■ **Kaynak Metin**:
==============================

Yaşı henüz yirmi üçünde ve bıyıkları yeni terlemişti Necmettin öğretmenin. Kalbindeki imanı bileylemiş ve çıkmıştı kutsi yolculuğuna. Burnunda erguvan kokuları, yüreğinde kıpır kıpır atan imanı ve gözlerinde Cennet’in şemaili çizilivermişti. Gayesi ötelerde Efendimiz’e )SAV) komşu olmak adına şahadete sevdalanmıştı kim bilir.  

O üç tarafı deniz yedi tarafı düşmanla çevrili bu aziz topraklara sahip çıkacak, bu güzide vatan uğruna canından ve cananından vazgeçecek, kardeşliği ve insanlığı yaşatacak sevdalılara sevdalanmıştı. İçimizde ve dışımızdaki vatan hainlerine inat Çanakkale’de aynı gaye için canını sebil eden Karslı, Diyarbakırlı, İzmirli, Gümüşhaneli, Habeş, Arap, Türk, Kürt, Çerkez, Laz, Alevi ve Sünni atalarımızın emaneti bu kutsal topraklarda eğitim çatısı altında birlik, beraberlik, kardeşlik, muhabbet ve sevda idi tek gayesi. O da her Gümüşhaneli gibi yokluk içinde okudu ve güzellik adına kurdu hayallerini. Ve çok sevdiği öğretmenlik mesleğini alır almaz önden gidenlerin ardından nöbet sırası benimdir diyerek tutmuştu Şanlıurfa Siverek’in yolunu. Onunda hayalinde;

“Can taşıma liyakatini, canların canı uğrunda can vermeyi cana minnet sayacak kadar gözü kara ve o nispette strateji ve taktik sahibi bir gençlik” yatıyordu şüphesiz.

==============================

■ **Verilen Satırlar**:
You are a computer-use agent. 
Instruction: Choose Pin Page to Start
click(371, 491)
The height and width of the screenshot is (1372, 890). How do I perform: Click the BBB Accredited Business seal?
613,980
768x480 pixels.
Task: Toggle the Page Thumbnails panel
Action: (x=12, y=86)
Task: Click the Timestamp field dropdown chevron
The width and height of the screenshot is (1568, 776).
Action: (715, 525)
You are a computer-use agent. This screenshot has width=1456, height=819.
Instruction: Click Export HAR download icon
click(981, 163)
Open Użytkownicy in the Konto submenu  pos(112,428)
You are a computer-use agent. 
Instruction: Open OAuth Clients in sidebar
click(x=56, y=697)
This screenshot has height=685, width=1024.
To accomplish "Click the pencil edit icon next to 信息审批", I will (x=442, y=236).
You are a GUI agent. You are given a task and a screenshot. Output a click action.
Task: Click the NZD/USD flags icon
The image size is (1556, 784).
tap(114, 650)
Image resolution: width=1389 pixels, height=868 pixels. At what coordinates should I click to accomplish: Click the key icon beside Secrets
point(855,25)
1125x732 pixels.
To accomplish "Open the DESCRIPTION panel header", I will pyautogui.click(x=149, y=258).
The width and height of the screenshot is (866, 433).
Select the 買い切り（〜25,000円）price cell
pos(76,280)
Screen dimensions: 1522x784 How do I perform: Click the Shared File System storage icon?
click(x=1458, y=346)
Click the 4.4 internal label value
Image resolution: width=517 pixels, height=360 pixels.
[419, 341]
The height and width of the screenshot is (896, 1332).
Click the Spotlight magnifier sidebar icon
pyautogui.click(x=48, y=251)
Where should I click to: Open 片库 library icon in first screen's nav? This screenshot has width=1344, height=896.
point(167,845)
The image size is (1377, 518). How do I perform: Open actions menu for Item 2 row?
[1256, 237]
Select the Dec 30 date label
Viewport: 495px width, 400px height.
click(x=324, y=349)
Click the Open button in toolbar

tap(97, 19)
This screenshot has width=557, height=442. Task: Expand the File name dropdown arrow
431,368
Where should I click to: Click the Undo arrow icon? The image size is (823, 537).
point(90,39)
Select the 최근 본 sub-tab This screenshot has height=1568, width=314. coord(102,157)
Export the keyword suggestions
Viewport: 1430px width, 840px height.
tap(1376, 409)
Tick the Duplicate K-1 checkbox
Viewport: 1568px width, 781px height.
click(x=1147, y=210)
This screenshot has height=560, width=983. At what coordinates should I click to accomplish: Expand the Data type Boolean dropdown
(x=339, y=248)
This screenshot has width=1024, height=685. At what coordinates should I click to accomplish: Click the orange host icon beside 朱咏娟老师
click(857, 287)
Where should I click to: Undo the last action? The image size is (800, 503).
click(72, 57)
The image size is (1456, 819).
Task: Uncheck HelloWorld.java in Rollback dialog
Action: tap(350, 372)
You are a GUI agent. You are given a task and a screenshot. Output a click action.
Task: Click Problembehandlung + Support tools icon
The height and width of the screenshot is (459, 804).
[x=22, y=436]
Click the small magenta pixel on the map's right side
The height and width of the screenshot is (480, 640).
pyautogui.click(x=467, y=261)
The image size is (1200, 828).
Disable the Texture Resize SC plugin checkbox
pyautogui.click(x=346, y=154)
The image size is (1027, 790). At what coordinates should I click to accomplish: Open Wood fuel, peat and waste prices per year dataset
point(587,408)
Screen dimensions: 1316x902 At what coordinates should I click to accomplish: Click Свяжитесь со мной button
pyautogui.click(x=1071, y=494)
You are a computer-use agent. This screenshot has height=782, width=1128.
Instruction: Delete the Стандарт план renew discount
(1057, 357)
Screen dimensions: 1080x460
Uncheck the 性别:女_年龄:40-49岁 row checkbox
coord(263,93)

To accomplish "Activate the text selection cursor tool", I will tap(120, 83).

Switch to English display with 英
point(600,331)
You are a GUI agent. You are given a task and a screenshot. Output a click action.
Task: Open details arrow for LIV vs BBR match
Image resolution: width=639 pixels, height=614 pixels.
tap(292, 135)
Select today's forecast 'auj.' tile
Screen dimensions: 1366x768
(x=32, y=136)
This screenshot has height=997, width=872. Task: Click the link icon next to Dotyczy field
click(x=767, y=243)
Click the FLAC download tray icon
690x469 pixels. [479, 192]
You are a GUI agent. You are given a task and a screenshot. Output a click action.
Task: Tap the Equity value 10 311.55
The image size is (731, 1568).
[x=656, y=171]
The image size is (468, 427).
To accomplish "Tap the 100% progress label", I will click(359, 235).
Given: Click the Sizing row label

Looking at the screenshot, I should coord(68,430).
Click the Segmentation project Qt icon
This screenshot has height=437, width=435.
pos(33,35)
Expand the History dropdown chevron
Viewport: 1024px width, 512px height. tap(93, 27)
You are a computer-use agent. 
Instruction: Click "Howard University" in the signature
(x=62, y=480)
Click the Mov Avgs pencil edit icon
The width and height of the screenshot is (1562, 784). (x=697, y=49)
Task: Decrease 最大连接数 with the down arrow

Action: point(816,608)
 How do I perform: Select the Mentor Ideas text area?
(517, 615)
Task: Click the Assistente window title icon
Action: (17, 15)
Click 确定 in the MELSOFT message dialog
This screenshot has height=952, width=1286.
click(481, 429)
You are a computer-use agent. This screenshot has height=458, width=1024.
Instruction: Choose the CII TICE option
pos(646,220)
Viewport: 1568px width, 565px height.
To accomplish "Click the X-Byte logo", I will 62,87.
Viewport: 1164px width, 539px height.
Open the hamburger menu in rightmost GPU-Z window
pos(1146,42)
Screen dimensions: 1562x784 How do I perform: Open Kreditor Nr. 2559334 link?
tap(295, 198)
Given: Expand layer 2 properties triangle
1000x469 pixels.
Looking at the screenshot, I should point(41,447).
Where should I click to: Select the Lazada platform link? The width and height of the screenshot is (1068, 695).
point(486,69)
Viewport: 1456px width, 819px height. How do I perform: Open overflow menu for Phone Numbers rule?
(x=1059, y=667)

==============================

■ **Yapılacak İşler**:
1: Kaynak metindeki "Yaşı henüz yirmi" ile "sevdalanmıştı kim bilir." arasındaki bölümü, iki uç da dahil olmak üzere birebir kopyalayın.
2: Kaynak metni iki cümleyle özetleyin.
Satırlar başka bir kaynaktan alınmıştır.

■ **Beklenen Yanıtlar**:
1:
Yaşı henüz yirmi üçünde ve bıyıkları yeni terlemişti Necmettin öğretmenin. Kalbindeki imanı bileylemiş ve çıkmıştı kutsi yolculuğuna. Burnunda erguvan kokuları, yüreğinde kıpır kıpır atan imanı ve gözlerinde Cennet’in şemaili çizilivermişti. Gayesi ötelerde Efendimiz’e )SAV) komşu olmak adına şahadete sevdalanmıştı kim bilir.

2: Yirmi üç yaşındaki Necmettin öğretmen her Gümüşhaneli gibi yokluk içinde okumuş ve öğretmenliği alır almaz Şanlıurfa Siverek'in yolunu tutmuştu. Tek gayesi, Çanakkale'de farklı yörelerden ve kökenlerden gelip aynı gaye için canını veren ataların emaneti olan bu topraklarda eğitim çatısı altında birlik, beraberlik, kardeşlik, muhabbet ve sevdaydı.